Shirley and I, to have weekends at Phillip Island just to keep the contact life and any rate then life sort of, my love life started then because I'd had the same girlfriend I'd corresponded with for five years in the Air Force. About every two or three weeks we exchanged letters and she was a beautiful girl and when I discharged I only had 10 pounds in the bank. I didn't have a car, didn't have a house, hadn't had no sort of job and so one of the mistakes in my life I said, I said to Jen," I'm sorry, but I'm bowing out." And she, as I said it was one of the big mistakes in my life because she darted off and picked up a dental mechanic who,I forget his name now, but any rate, she married him, and they had four kids.

22nd Australian Light Horse Regiment and escaped horses

When I joined the Air Force they said you gotta get on the Reserve for two years or something or other you know until your turn comes around and so to fill in the time, a mate of mine was in the 22nd Light Horse based at Longford and I used to go on camping trips with them.

I couldn't ride a horse but they had had to have 20 utes to carry the food for the horses when they're, making up time and the drama always seemed to follow me all my life, sometimes I won and sometimes I lost and to fill in time we were in camp just near Ross. I had an old car at the time, and I decided to go into the Ross pub to have a beer and I was just having a beer the barman answered the phone and he said, "That's from the camp.

There's 400 Horses escaped from their handlers and they're heading your way, will you stop them?" and I was just on my own and the Ross bridge was the main, I had a big boxy Morris Oxbridge car and I parked it on the Ross bridge sideways to stop the horses and then rushed out and pulled up the first 20 or 30 horses but they all pushed back and they took all the door handles off my Morris as they pushed back on it and any rate, it took them six months to find all the horses after that.

No. 2 Squadron and the start of the war

I was appointed to 2 Squadron and 2 Squadron was part of the defensive, 2 and 13 were part of the defence of Darwin and I had no idea that the bombing of Darwin was going to happen although I just told you that the whole squadron moved from Laverton to Darwin and then went on to either be in New Guinea and the, I've lost it a bit. That's okay.

Oh, yeah, that's right the whole squadron of planes flew from Darwin, from Laverton to Darwin and I was on the radio as we flew over Lake Eyre, I was fiddling with the radio and I heard that Pearl Harbor had been bombed and so when we landed Alice Springs to refuel and I told the, all the rest of the other twelve pilots, I told them the war had come to us, we weren't going to war, and Pearl Harbor was bombed, so that was a good start to the, start of the war and that's when we were, the four Lockheed Hudson Squadron in Timor, West Timor, because 2/40th Tasmanian, well, you'd probably know bit about that the 2/40th Tasmanian, they had 10,000 Tasmanians stationed on the same area as we were and four Lockheed Hudson's were supposed to give air cover to 10,000 Tassies and in that Tassie a lot of school friends and a fiancé of my sister in law and I knew a lot and we did a lot of running, food runs from Timor to Darwin and I used to take, you know, beer and milk and all sorts of things from Darwin and their mail.

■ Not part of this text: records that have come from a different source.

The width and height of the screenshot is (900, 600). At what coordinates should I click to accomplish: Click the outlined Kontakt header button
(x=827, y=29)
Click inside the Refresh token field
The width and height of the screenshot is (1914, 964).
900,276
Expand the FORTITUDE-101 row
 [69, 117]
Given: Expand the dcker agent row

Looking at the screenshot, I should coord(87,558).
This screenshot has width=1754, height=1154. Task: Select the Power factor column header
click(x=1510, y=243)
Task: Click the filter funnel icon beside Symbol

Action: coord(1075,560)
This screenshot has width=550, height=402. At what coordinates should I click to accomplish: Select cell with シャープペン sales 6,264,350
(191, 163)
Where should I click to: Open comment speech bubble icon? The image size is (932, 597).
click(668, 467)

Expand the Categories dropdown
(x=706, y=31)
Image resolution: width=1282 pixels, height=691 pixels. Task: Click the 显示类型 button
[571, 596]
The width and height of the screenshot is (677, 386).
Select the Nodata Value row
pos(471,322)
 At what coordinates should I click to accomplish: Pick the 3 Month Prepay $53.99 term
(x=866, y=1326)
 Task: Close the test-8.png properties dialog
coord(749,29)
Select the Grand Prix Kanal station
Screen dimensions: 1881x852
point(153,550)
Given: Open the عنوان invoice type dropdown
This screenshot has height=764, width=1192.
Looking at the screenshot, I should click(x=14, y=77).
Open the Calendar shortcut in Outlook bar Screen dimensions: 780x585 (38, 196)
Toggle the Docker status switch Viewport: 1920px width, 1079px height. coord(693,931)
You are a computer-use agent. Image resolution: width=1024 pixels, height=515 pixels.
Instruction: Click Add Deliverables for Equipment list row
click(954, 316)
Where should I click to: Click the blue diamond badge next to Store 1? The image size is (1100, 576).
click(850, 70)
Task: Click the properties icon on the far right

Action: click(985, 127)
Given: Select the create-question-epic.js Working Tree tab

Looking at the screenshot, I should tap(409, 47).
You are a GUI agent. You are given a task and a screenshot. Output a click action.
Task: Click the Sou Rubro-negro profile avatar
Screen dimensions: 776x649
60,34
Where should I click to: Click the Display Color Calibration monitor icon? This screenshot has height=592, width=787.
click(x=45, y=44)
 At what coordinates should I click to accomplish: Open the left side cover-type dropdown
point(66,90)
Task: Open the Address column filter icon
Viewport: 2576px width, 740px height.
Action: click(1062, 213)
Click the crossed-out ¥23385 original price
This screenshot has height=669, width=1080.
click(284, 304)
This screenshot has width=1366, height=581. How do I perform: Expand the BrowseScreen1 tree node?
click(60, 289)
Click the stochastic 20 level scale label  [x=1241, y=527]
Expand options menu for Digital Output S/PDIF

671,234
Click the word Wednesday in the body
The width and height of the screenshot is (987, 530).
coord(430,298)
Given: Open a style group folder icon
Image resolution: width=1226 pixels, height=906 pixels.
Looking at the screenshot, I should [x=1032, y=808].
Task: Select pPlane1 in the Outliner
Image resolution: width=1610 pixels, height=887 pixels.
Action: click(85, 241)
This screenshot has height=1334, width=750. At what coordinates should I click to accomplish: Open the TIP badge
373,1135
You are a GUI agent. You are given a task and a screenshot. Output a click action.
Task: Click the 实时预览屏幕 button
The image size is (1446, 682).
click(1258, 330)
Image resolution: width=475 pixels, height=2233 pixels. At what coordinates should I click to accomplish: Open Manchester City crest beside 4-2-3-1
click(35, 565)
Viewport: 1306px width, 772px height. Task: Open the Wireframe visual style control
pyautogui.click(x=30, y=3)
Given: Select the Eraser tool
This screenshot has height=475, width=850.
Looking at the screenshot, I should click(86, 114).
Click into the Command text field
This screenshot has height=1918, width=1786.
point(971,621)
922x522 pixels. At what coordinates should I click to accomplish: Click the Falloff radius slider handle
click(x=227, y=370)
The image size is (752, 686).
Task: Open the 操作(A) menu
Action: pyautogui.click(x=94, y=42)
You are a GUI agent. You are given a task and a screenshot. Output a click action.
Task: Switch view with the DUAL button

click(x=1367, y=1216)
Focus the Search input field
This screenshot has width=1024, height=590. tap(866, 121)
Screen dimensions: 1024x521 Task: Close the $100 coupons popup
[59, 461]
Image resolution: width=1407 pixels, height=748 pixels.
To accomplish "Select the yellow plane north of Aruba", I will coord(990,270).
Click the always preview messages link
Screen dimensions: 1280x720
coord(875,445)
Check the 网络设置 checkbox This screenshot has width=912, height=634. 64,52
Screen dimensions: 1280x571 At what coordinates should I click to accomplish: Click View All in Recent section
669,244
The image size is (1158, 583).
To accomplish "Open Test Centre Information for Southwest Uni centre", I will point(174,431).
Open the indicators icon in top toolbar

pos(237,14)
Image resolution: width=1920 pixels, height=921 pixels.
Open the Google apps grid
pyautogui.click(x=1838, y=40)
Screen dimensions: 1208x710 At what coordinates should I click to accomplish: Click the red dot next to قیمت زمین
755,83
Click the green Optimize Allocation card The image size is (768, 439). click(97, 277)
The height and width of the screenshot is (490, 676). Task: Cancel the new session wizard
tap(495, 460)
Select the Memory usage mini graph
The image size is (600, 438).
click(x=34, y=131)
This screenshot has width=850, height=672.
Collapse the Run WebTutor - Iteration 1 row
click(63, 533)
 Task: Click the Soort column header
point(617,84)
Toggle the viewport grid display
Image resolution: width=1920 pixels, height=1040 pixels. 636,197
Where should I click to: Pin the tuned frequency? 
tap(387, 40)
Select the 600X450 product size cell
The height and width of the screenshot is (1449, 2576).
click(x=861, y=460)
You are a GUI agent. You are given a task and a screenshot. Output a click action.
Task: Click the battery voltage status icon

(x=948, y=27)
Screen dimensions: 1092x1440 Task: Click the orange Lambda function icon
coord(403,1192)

I used to do, and so used to see a lot of them but it was bloody terrible and the worst thing that happened in my life was when the Japs looked like bombing Darwin we were sent, all aircrew were sent from Timor back to Darwin and we left the 10,000 army just to look after themselves and some of them pinched horses and other people hid in the bush because there were a few American submarines were coming in there taking away a few of our people and a lot more taken prisoners and when they were taken prisoners they were put on a Japanese ship to go to Japan and on the way to Japan an American Super Fortress came along and it was a Japanese ship and they bombed the shit out of it and they killed another, you know, 40 or 50 of the 2/40th, you know, Tasmania, which is one of the sad stories of how they run the war these days.

Fate and a tragic accident

Half of two squadron went to Koepang, and the other half of 2 Squadron went to Ambon and Ambon was getting a thrashing from the Japs and also in the pile of papers over there is a story of what the Japs did to aircrew when they landed at Ambon, they were very shitty and the way they dealt with all the, had I gone to Ambon when my name was down, I would have finished up, the Japs lined up twelve blokes and gave them the choice of either getting their head chopped off, or stabbed in the heart and that would have been the end of my life had I not taken the place of John Battingham-Moore who particularly wanted to get away to Ambon because that's where the main hub of the war was and he pinched my spot and I went to the CO and I said, "This bugger's pinched my spot, what should I do?" And he said, "Well, what do you want to do?" and I said, "Well I've had the same pilot now for …", in the logbook there's about 10 pages of the pilot I was been flying, "I'd like to stay with him."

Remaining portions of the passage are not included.